[INSTRUCTIONS FOR THE TASK] Output the line that contains "Where should I click to: Open" and every line after it to the end of the entries, with nothing added or left out.

Data records:
>>>>

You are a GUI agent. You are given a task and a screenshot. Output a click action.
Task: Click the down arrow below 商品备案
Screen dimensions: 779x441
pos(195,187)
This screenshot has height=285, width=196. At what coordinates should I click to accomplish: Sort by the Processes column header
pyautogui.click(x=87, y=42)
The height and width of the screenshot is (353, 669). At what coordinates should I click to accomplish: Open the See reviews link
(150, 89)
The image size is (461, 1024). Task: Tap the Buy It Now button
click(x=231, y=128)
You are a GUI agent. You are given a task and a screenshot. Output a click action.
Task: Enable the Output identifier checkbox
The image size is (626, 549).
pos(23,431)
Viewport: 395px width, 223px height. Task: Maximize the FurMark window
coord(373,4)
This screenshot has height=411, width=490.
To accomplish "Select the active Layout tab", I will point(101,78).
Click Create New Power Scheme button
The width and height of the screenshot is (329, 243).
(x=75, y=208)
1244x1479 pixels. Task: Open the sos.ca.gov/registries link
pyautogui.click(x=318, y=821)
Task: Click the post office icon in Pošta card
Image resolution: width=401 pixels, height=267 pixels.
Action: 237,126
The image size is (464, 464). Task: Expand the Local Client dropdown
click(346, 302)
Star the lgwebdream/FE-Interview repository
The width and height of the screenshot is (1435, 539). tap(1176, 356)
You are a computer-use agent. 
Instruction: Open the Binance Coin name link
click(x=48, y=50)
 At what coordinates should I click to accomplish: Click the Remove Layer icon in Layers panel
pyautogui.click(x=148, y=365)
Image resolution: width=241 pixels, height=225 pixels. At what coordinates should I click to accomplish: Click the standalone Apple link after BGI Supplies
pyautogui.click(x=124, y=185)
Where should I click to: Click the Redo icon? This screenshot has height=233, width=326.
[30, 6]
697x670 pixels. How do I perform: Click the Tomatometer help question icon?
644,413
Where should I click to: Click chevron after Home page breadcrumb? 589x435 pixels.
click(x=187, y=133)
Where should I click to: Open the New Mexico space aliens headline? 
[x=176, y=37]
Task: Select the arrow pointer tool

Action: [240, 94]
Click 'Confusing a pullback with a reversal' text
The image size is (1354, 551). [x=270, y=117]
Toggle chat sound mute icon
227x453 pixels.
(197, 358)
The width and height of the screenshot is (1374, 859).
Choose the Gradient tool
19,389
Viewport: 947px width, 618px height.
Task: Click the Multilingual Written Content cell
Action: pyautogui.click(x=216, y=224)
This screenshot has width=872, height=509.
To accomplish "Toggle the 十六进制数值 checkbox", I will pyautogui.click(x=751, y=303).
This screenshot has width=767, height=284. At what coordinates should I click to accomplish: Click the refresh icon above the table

<<<<

[EXERCISE OUTPUT]
Where should I click to: Open the New Mexico space aliens headline? 
[x=176, y=37]
Task: Select the arrow pointer tool

Action: [240, 94]
Click 'Confusing a pullback with a reversal' text
The image size is (1354, 551). [x=270, y=117]
Toggle chat sound mute icon
227x453 pixels.
(197, 358)
The width and height of the screenshot is (1374, 859).
Choose the Gradient tool
19,389
Viewport: 947px width, 618px height.
Task: Click the Multilingual Written Content cell
Action: pyautogui.click(x=216, y=224)
This screenshot has width=872, height=509.
To accomplish "Toggle the 十六进制数值 checkbox", I will pyautogui.click(x=751, y=303).
This screenshot has width=767, height=284. At what coordinates should I click to accomplish: Click the refresh icon above the table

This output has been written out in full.